Antes do desapontamento pela letargia, reportagem nessa edição mostra uma oportunidade para a retomada do curso de mudanças essenciais para uma Goiânia mais humana no futuro. O Plano Diretor de 2007 prometia valorizar o transporte coletivo metropolitano com a criação de eixos viários. Bairros adensariam ao concentrar habitações e atividade econômica, reduzindo deslocamentos e melhorando o trânsito. Doze anos depois, foram intenções que ficaram no papel.

Contudo, as ideias concebidas para uma metrópole então com 1,22 milhão de habitantes em 661 bairros vão balizar as discussões do novo Plano Diretor, que deve atender uma cidade mais robusta: 1,49 milhão de habitantes e 755 bairros. Há um consenso entre os urbanistas de que o conceito do plano de 2007 não envelheceu. O que faltou foram obras e leis que o levassem a cabo.
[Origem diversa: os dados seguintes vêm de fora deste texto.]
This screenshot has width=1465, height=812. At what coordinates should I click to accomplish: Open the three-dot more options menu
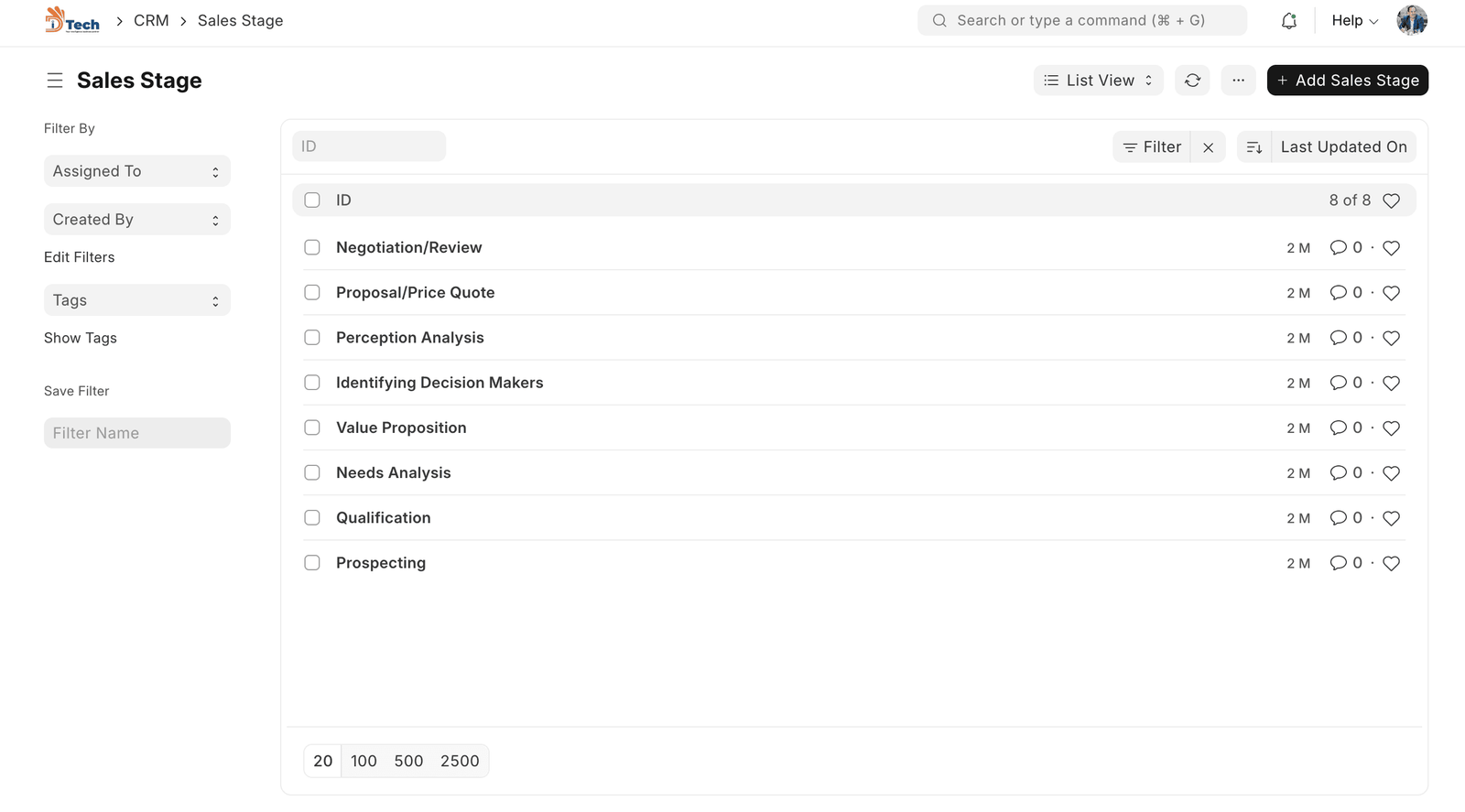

Portanto, nesse novo ciclo que se inicia, roga-se que os agentes políticos pensem em longo prazo, agindo em favor de ações cuja importância não está no resultado imediato, mas na antevisão de soluções para problemas que já se anunciam. Só assim, com um olhar livre das urgências, as boas ideias de hoje serão realidade daqui a uma década.